● **Work instructions**
Exact copy, no pictures: restate each entry below word for word.

● **Input material**
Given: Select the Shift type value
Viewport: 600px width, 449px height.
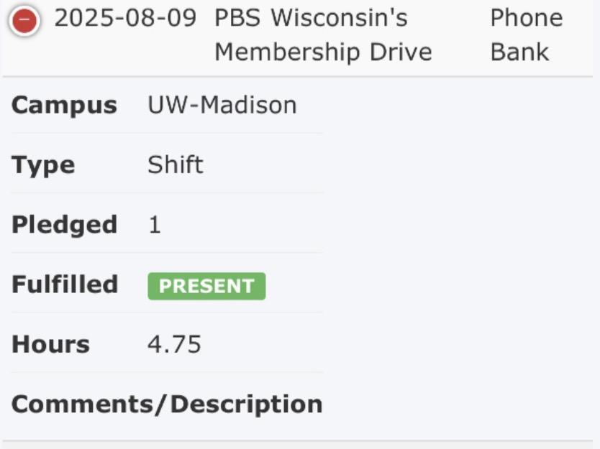Looking at the screenshot, I should point(176,165).
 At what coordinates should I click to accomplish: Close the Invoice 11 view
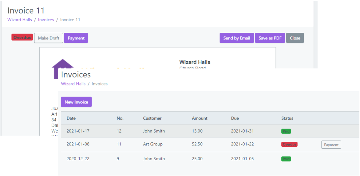pos(295,38)
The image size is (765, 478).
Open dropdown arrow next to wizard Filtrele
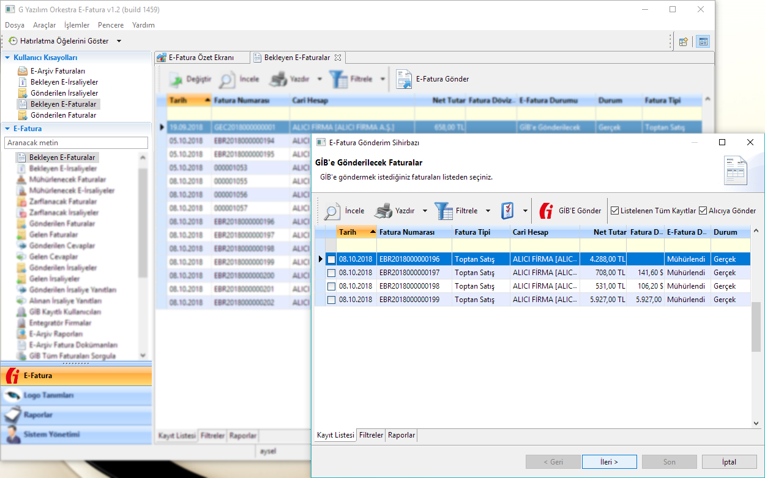(x=488, y=211)
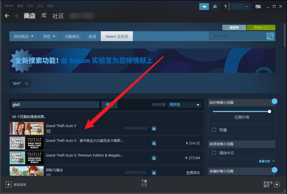Click the Windows platform icon under Grand Theft Auto V

click(x=49, y=131)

● **Expected output**
Given: Select the Shift type value
Viewport: 600px width, 449px height.
Looking at the screenshot, I should point(176,165).
 At what coordinates should I click to accomplish: Close the Invoice 11 view
pos(295,38)
The image size is (765, 478).
Open dropdown arrow next to wizard Filtrele
(x=488, y=211)
Click the Windows platform icon under Grand Theft Auto V

click(x=49, y=131)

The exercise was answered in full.